**WORK TO BE COMPLETED**:
Search the material and gather each line with "stepper" in it.

**EXTRACTED MATERIAL**:
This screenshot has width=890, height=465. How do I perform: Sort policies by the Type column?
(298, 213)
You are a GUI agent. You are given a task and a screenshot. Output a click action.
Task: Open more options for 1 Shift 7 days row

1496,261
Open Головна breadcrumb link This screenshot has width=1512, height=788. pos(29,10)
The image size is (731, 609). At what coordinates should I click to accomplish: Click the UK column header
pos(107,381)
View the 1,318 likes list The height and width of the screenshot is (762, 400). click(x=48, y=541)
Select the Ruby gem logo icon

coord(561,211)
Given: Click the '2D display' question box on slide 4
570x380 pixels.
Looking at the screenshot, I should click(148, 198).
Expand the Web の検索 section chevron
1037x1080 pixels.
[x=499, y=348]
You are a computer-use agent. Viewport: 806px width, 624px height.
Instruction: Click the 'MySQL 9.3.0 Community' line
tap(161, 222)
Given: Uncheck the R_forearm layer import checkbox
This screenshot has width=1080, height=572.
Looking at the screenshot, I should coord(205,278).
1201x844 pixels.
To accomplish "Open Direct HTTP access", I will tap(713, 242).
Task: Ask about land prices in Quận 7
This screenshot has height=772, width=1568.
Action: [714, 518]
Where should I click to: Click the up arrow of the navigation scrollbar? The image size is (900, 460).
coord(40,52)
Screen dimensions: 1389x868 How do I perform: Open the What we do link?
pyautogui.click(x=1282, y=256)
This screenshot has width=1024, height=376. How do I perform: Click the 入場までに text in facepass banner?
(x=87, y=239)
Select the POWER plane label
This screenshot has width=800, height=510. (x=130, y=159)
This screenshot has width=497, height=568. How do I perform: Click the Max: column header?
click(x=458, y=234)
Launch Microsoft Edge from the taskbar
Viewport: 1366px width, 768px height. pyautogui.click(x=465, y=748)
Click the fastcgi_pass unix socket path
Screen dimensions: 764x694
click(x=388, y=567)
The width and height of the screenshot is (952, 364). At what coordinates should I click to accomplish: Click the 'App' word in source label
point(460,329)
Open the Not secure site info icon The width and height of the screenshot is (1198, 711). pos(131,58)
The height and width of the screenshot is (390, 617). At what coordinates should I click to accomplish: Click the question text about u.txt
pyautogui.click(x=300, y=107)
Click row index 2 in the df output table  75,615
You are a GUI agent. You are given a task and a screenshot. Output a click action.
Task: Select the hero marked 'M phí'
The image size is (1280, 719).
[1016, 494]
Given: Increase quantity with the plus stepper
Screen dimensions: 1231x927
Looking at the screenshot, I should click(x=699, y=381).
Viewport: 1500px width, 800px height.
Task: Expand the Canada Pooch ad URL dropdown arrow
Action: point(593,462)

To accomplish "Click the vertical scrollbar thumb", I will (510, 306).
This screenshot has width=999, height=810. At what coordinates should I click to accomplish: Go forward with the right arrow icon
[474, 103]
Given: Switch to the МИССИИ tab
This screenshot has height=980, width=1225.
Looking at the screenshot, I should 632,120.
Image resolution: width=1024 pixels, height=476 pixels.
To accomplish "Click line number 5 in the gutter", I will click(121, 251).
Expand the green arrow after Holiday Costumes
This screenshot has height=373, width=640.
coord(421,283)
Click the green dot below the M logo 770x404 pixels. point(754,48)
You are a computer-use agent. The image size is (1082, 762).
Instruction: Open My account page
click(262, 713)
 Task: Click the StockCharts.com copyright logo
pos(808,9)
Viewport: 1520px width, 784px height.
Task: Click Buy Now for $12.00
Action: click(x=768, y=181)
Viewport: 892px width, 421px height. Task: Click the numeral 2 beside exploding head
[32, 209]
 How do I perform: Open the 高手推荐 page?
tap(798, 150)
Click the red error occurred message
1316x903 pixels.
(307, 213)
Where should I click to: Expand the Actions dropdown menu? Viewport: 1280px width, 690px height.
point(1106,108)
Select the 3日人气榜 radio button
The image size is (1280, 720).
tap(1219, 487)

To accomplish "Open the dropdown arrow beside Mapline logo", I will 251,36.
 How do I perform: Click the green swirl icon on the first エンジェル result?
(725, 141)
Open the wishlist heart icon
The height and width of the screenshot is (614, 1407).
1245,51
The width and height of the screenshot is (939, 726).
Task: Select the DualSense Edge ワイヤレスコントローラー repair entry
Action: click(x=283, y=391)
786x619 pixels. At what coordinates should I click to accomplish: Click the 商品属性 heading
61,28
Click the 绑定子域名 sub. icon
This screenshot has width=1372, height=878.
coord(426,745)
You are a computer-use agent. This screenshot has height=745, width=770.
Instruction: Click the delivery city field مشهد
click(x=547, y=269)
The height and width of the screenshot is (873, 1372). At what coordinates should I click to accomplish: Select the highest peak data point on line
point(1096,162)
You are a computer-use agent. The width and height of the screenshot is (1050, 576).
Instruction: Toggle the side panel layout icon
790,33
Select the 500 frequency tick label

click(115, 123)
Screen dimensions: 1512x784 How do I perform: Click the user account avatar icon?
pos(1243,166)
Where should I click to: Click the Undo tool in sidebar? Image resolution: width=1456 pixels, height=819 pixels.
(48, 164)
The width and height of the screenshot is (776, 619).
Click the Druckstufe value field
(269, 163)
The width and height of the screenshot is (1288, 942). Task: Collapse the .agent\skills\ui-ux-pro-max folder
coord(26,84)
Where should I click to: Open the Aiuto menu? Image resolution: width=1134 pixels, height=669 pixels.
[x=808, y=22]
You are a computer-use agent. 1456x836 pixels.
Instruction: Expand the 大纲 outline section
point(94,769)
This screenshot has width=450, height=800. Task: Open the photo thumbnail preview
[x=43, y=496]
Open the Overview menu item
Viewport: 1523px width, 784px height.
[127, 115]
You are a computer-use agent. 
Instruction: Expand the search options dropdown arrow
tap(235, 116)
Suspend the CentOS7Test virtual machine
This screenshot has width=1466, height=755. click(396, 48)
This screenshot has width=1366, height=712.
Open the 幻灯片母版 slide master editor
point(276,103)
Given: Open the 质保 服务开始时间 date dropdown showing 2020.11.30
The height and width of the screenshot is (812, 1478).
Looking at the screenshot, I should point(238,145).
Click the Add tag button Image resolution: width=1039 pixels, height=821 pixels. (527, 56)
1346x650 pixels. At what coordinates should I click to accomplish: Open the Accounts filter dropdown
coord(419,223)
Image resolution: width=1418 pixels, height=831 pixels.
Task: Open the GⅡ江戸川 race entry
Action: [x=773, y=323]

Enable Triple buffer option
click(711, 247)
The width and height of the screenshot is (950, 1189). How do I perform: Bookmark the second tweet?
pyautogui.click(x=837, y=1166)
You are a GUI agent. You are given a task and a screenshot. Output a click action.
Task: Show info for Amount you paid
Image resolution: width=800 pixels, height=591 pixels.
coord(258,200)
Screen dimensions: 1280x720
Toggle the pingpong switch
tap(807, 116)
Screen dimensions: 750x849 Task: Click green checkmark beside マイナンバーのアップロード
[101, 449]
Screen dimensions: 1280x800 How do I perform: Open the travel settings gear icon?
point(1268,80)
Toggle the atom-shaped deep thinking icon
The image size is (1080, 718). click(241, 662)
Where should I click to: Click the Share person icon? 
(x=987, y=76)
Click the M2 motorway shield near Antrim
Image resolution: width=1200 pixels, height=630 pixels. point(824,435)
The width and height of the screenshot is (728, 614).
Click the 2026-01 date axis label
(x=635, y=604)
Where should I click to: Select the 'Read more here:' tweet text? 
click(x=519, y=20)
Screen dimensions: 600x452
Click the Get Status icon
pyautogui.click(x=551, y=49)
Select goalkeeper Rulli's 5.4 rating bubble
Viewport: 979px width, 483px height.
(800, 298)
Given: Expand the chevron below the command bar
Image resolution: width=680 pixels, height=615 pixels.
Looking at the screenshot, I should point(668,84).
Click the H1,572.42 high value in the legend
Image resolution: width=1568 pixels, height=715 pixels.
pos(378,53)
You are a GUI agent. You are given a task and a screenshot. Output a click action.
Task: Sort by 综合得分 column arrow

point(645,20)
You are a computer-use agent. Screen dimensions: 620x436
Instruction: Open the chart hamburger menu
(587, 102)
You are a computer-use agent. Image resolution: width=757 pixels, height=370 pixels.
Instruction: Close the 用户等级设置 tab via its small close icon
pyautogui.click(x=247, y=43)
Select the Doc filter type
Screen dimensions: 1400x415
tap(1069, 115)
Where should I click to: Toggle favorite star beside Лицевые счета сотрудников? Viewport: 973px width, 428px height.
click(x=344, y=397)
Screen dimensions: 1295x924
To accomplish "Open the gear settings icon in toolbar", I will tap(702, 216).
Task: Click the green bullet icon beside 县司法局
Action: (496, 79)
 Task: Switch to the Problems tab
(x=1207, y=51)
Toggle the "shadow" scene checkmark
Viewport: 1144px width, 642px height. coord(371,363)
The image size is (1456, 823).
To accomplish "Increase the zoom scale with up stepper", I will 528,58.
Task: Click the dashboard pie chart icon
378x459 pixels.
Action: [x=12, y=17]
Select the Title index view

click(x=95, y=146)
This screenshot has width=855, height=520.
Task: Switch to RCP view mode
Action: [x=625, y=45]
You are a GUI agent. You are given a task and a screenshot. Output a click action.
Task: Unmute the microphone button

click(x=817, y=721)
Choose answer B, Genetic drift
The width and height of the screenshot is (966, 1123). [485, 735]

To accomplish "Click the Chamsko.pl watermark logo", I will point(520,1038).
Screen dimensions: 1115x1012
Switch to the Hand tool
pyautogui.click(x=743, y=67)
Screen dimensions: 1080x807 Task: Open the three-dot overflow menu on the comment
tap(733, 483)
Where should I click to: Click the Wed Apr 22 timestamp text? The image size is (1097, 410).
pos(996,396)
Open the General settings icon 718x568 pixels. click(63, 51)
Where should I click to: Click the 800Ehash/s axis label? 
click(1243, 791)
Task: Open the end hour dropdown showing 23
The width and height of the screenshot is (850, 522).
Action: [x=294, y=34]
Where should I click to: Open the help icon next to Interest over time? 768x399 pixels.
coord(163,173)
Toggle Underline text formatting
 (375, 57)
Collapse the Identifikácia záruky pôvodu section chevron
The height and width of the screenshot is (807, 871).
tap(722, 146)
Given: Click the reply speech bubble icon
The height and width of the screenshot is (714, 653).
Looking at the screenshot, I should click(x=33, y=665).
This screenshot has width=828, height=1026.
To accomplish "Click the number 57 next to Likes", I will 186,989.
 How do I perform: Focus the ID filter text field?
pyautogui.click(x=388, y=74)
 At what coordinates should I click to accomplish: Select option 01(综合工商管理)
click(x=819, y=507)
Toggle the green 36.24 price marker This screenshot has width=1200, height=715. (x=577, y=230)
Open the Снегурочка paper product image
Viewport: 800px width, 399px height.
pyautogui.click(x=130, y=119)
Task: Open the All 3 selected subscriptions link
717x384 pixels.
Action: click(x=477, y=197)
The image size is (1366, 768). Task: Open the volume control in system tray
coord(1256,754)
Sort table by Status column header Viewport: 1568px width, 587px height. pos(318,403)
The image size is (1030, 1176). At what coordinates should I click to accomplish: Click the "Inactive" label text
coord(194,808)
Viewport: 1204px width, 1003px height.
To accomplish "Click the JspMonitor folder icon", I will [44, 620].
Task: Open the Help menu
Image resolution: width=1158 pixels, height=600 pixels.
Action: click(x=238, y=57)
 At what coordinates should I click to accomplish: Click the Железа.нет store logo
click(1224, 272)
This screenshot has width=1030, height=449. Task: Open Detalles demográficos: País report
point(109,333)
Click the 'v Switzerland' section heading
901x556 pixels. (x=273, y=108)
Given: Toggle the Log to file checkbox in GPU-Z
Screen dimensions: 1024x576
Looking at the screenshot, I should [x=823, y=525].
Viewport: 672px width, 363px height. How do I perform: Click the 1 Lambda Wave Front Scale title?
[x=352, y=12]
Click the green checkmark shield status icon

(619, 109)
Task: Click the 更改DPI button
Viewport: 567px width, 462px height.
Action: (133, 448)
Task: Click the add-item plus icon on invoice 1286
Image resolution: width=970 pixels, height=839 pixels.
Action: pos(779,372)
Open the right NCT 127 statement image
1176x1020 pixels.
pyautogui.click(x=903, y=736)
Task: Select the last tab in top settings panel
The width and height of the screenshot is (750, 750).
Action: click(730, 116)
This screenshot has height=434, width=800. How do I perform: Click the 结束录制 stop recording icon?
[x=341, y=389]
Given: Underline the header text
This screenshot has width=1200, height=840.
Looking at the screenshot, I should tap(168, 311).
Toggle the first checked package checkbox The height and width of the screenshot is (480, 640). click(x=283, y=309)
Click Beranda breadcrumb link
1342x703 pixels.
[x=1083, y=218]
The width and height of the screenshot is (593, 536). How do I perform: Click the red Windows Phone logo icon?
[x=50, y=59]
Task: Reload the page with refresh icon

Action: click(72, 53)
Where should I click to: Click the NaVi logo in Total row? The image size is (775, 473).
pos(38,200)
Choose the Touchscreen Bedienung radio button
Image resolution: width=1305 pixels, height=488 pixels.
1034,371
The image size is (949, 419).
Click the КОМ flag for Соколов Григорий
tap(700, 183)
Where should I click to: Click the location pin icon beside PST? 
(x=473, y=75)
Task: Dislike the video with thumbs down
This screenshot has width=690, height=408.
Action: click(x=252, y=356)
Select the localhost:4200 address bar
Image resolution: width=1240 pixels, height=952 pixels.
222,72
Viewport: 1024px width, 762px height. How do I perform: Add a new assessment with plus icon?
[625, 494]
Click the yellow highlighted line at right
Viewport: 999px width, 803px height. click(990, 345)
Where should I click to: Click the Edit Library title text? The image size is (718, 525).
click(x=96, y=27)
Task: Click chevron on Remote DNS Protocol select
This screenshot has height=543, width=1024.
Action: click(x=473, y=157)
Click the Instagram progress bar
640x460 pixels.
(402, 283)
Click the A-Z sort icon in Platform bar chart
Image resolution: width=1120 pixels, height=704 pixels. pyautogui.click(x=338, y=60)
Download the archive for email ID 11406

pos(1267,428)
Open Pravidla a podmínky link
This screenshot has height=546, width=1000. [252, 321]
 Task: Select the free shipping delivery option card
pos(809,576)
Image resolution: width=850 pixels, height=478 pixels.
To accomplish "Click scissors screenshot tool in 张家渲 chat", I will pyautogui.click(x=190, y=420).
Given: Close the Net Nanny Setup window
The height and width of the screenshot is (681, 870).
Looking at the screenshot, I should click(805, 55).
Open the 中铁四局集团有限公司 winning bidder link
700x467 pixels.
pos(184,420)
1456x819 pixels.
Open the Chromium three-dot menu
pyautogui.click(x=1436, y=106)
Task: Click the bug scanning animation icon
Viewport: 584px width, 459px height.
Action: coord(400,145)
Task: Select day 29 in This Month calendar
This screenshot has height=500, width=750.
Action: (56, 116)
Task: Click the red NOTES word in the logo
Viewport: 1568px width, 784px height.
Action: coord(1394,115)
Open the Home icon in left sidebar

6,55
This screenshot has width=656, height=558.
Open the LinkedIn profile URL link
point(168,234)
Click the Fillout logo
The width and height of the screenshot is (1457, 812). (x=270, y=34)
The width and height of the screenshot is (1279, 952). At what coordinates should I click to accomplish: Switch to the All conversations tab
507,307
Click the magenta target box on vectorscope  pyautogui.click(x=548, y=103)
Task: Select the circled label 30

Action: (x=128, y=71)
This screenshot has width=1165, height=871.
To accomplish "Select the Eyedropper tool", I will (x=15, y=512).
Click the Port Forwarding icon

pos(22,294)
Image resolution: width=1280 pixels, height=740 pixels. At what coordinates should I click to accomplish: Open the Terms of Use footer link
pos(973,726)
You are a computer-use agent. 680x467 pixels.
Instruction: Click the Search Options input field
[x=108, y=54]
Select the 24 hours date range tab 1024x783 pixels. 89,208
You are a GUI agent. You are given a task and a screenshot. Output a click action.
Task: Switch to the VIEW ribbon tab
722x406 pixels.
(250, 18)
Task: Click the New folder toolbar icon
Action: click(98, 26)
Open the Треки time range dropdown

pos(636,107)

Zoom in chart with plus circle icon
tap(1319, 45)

**ANSWER AREA**:
Given: Increase quantity with the plus stepper
To accomplish "Increase the zoom scale with up stepper", I will 528,58.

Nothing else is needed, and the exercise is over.